Pasaron ante el prado de sus ojos Madera, heno y hojarasca I, II y II, El diario a diario, Diario vivir, El coloquio de los muchachos, La manzana de cristal, Esta vida que hoy vivimos (Segunda parte), ´newn, en alas de la fantasía y Tres años después.       
Aquí fue donde la señorita Conti me pidió que volviera a escribir a mano. 

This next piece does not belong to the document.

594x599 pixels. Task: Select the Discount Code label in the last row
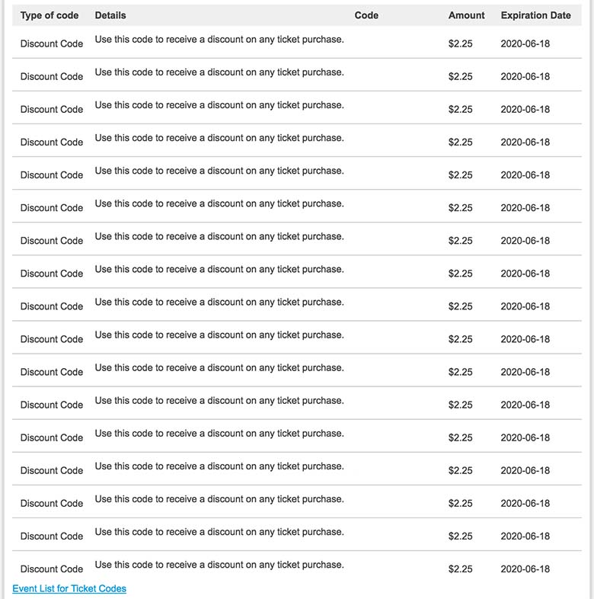[52, 569]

—¿Por qué tantas libretas? 
—Son para mí una fuente de aprendizaje y reflexión. Cuando vuelvo a ellas y leo estas páginas me doy cuenta de cuánto he cambiado como persona y como escribidor. Si pudiéramos ver las cosas, los acontecimientos, desde una perspectiva digamos, alta, y tener una visión del futuro donde se viera el resultado de nuestras acciones, palabras, actitudes, creencias y puntos de vista, con toda seguridad tomaríamos la vida de otra manera. Seríamos hombres y mujeres más felices, más sanos (en todos los sentidos), y sobre todo seguros de nosotros mismos. No habría problema, por difícil que fuera, que nos abrumara y nos dejara inmovilizados. Todo lo contrario, cada problema sería una oportunidad, como en los sueños, y saldríamos airosos de cualquier situación. 
—A veces habla usted como el señor Peribán —musitó. 
Y concluyó con la formulación de un deseo que es la razón de estas notas: 
—Cuánto me gustaría salir en uno de sus escritos. 
Anoche, revisando las libretas en el estante vino a mi memoria toda la charla de esa primera entrevista y hoy por la mañana —con este apunte— cumplí los dos deseos de mi hermosa entrevistadora. 
Espero su pronta visita para ver el resultado de la revisión de mis escritos.